Yeah. But it's also a good drama. Historically inaccurate, but still good HBO drama.

But also has to be said that, once you get past the fact that I, Claudius has so many Shakespearean actors, that it's shot in the 1970s British style (so it looks a bit like theatre) and that all those British actors in it use RP accents :p, that show has at least as much, if not more, sex and over-the-top violence, (even if not as explicit), elaborate intrigue, cruelty, incest, child abuse, psychotic murderers, and all sorts of other stuff, to the extent that puts every soap opera to shame. For all the explicit violence in Rome, none of it comes close to the effect of that chilling, creepy scene at the end of one of the episodes of I, Claudius, when
cutting from the a scene between Caligula (rambling about gods eating their children) and his drunken pregnant sister/wife Drusilla, we just hear a horrific female scream, and then we see the trembling, dismayed John Hurt (Caligula) opening the door with his mouth bloody, and telling uncle Claudius not to go there.
:eek::eek::eek:
 
I heard that scene was even suppossed to be more nasty, but they changed it. The imagination of the scene is actually more horrifying than seeing it, anyway.
 
This scene wasn't in the book, BTW, but it makes sense in light of other stuff that the book tells about Caligula's reign. He's even more batshit insane in the book ...
 
I, Claudius is mostly Robert Graves somewhat indiscriminately mining Suetonius and some Tacitus. The chances that some of these stories are as fictional as, say, Marie Antoinette saying "Let them eat cake," are very high.

For instance, the whole notion that Augustus was a nice old man is exceedingly unlikely.

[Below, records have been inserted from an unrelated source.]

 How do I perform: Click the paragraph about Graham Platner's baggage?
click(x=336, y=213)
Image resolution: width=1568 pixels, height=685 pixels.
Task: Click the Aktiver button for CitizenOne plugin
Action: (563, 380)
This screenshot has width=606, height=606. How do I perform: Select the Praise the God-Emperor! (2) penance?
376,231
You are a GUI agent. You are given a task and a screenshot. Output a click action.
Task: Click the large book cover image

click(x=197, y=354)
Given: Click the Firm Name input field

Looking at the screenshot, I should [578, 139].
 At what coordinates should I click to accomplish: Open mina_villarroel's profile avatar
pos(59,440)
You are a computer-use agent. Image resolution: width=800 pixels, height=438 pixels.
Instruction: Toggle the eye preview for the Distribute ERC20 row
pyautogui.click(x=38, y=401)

Rome has done a much better job in capturing a historically probable picture of Augustus.

The notion of Livia as some diabolical, monstrous intriguer is likely influenced by misogyny.

Graves assumes that Tiberius' retirement to Greece was just a ploy in the struggle for the succession. This is improbable, first because absence has rarely been a desirable thing in court intrigues. But, second, since Tiberius retired again (to Capri) when he Emperor, it is very likely that Tiberius on some level did not want to be Emperor at all.

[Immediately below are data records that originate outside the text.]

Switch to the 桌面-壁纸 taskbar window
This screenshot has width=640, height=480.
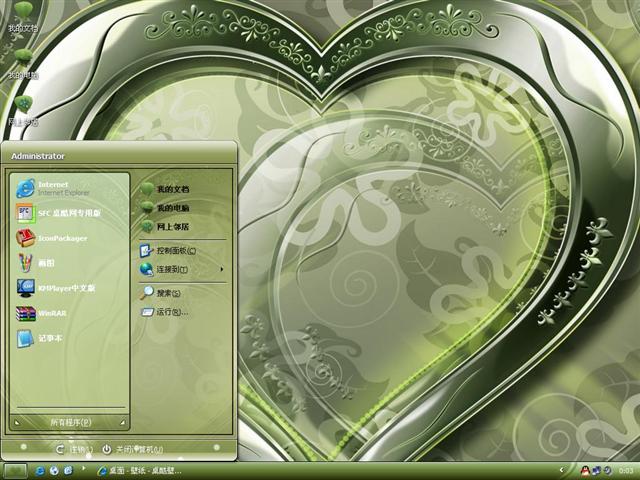coord(140,470)
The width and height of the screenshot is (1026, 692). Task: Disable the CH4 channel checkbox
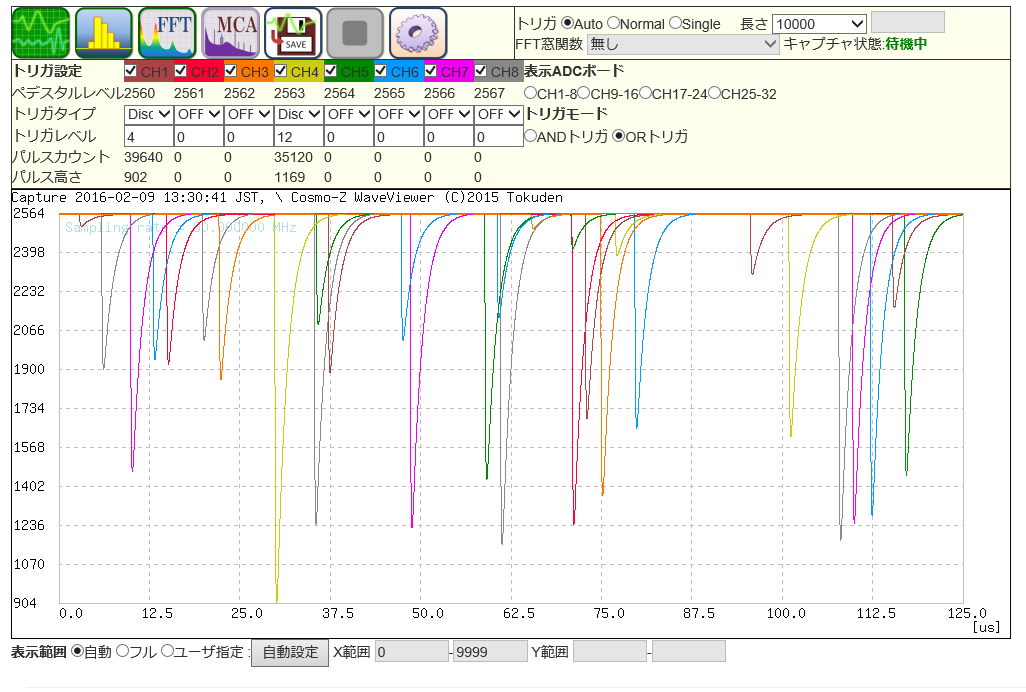click(x=281, y=71)
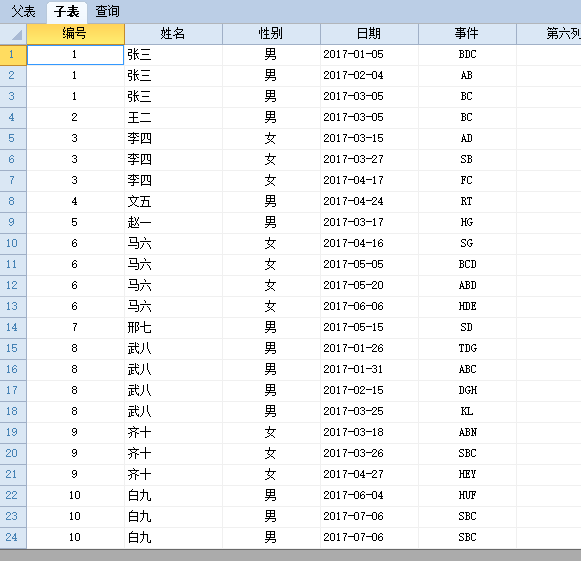
Task: Click the 姓名 column header
Action: [x=173, y=34]
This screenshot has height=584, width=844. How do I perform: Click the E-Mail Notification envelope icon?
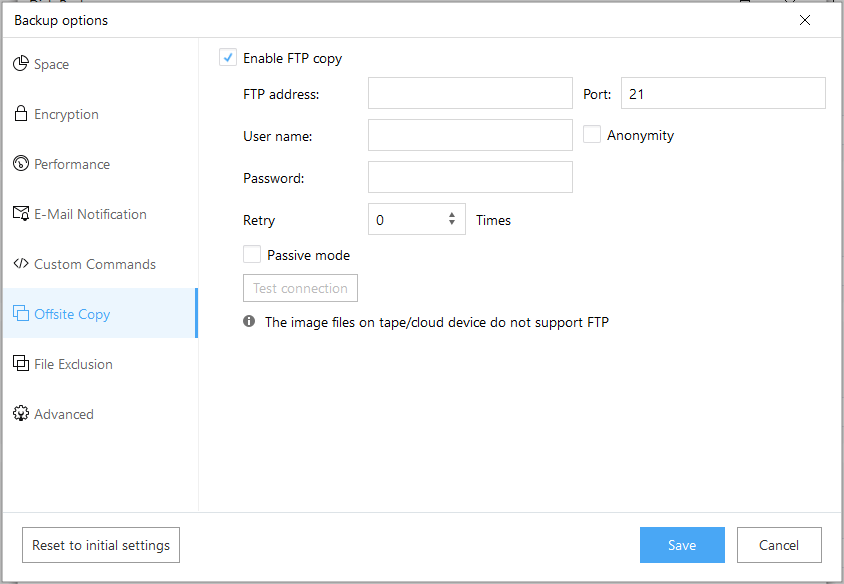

Graves' contrarian bent sometimes serves him well, but other times it does not. He minimizes the slaughter subsequent to the discovery of Messalina. But when Tiberius' slaughter after the discovery of Sejanus' treachery which including the poisoning of Tiberius' son (correctly, it seems) is portrayed as a horror. Personally going apeshit on people after you find out your son was murdered is more understandable than killing bunches of people because you find out your wife is a slut.

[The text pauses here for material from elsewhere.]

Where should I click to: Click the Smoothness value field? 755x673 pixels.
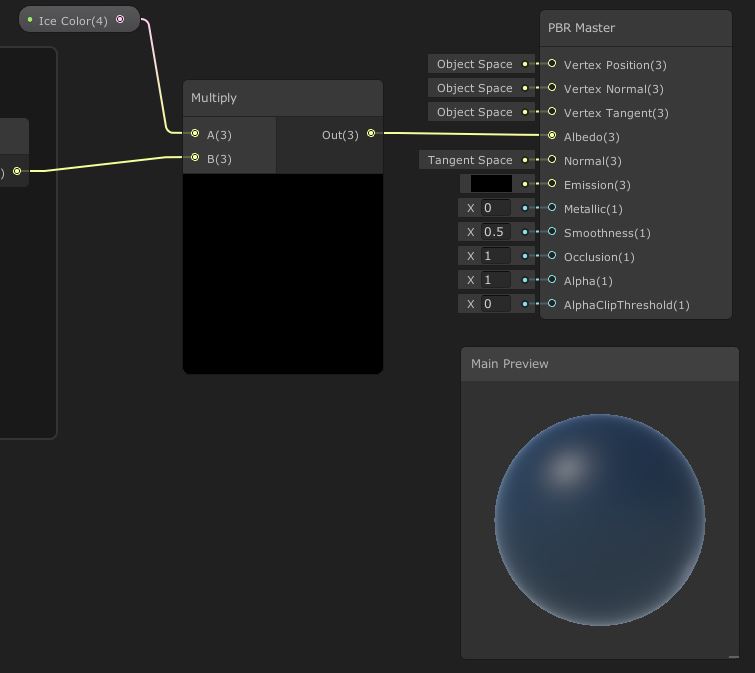click(x=495, y=232)
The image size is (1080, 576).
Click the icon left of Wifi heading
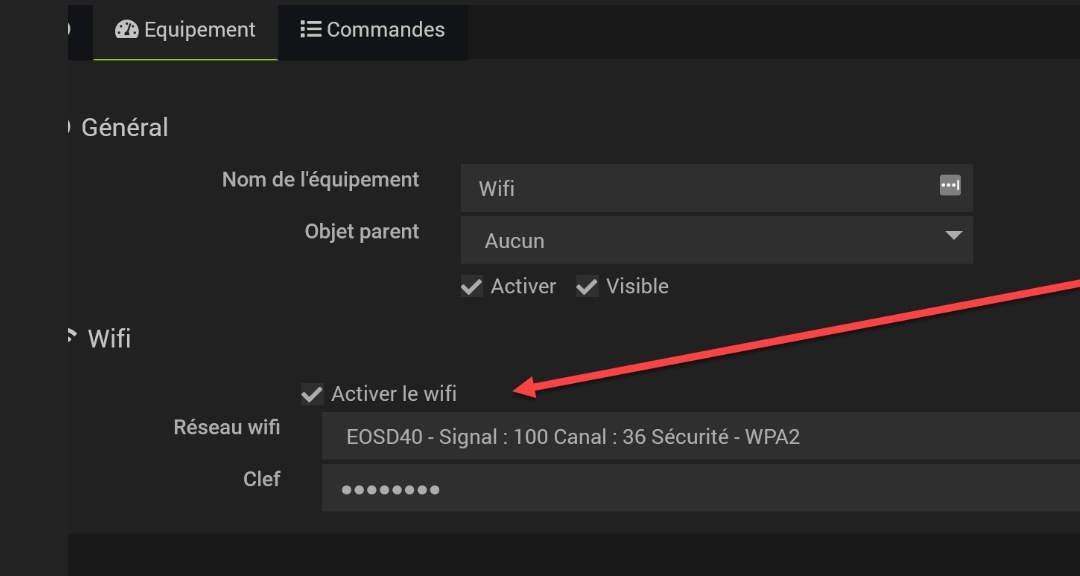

As Graves' crankish extremes in mythological interpretation show, he lacks judgment. There was a highly respected Senator who was a close friend of Tiberius, and even lived on Capri as well. Being highly respected, since he did not confirm the lurid stories about Tiberius, Suetonius et al. blandly explained that Tiberius (somehow) fooled him. Graves' Claudius just hints that the friend knew perfectly well what Tiberius up to (which is almost certainly true,) but that he lied. The simpler explanation, that the friend was telling the truth, that Tiberius wasn't up to grotesque sex play with children isn't even conceivable.

Inasmuch as no alleged partner of Tiberius ever had a name or parlayed the connection into money or used influence against a Senator, unlike other alleged paramours of emperors, the probablilty is that the allegations are falsehoods. The Senators hated Tiberius because of his informers (a good reason, after all,) and his stinginess with public funds (a matter of perspective.) It's like people who hate Obama convincing themselves he's a Muslim.

The numerous imperfections of Rome's history are just not in the same category, I think.